Similarly add the optional command line argument \(p\) to your decoder.sh. Make necessary changes such that while simulating the optimal policy, the agent moves to correct cell (implied by the optimal action) with a probability \(p\) and to a random valid neighbouring cell with probability \(1-p\). After you've done this, your decoder script should run as follows.

./decoder.sh gridfile value_and_policy_file p

The main difference between the deterministic and stochastic mazes is that in the latter, the sequence of state-actions visited by following an optimal policy could be different on different runs, due to randomness. Ideally we should average over several runs to estimate the expected number of steps to complete the maze from the start state. However, in this task, we only ask that you simulate and plot a single run, which we take as representative. You can set the random seed to 0.

Run your code with grid20.txt maze and \(p=0.2\) and visualise the path using visualize.py script as mentioned above. Save the visualisation as path.png. Also, run your code with the grid10.txt maze and different values of \(p\), ranging from 0 to 1 (both included) and plot the number of actions required to reach the exit from the given start state as a function of \(p\). Save this plot as plot.png. Write and explain your observations from the two plots in observations.txt.

Evaluation

Note that we do not have the usual autograder scripts for this assignment. We will run your code on the MDP and maze instances provided to you.

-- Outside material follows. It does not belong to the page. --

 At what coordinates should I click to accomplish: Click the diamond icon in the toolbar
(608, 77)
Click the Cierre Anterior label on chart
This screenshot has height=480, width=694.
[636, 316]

Your code should compute the correct answer for all these instances. We will also inspect your code and run it on other test cases to make sure you have implemented your algorithms correctly. If your code fails any test instances, you will be penalised based on the nature of the mistake made. For Task 3, we will also check your path.png and plot.png figures, as well as your observations.

Submission

You are expected to work on this assignment by yourself. You may not consult with your classmates or anybody else about their solutions. You are also not to look at solutions to this assignment or related ones on the Internet. You are allowed to use resources on the Internet for programming (say to understand a particular command or a data structure), and also to understand concepts (so a Wikipedia page or someone's lecture notes or a textbook can certainly be consulted). However, you must list every resource you have consulted or used in a file named references.txt, explaining exactly how the resource was used. Failure to list all your sources will be considered an academic violation.

Place all the files in which you have written code in a directory named la6-rollno, where rollno is your roll number (say 12345678). Tar and Gzip the directory to produce a single compressed file (say la6-12345678.tar.gz). It must contain the following files.

valueiteration.sh
encoder.sh
decoder.sh
path.png
plot.png
observations.txt
references.txt
Any other files required to run your scripts

Submit this compressed file on Moodle, under Lab Assignment 6.